Steve is a likeable weirdo, but a weirdo nonetheless. He emphasizes the male gaze with almost religious devotion, chastising the women about their clothes, hair, and make-up, which he justifies by saying that these things send a message to men. The first few episodes are inevitably devoted to parading the women around in front of men and then making them listen to (usually shallow) feedback. Not surprisingly, many participants lash out, but Steve maintains that if they don’t listen to what men think (a collective thought, apparently) they’ll never find a man to love them.
It's just not a canonical episode unless Taylor Royce in the hot seat. Taylor would have been just as at home on any VH1 show, but she never would have lasted a full two seasons (they brought her back for a second chance!) and therefore given me so much joy.
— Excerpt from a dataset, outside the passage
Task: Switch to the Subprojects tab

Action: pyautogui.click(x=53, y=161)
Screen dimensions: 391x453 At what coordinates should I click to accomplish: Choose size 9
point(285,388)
No, Tough Love isn't feminist. I mean, it’s kind of about how brainwashing women will make them more attractive. But by the finale, personal growth is established as the primary goal, and women often “choose me” over their man in the promise ring ceremony. As Steve said in the Season 2 finale, “They have all grown to learn what’s best I themselves.” And that's pretty solid, especially for VH1.
Now that Tough Love Couples is casting, I’m looking forward to seeing men and women endure the bizarre-but-delightful perils of Tough Love on equal terms. Fingers crossed that they'll bring Taylor and her new BF back!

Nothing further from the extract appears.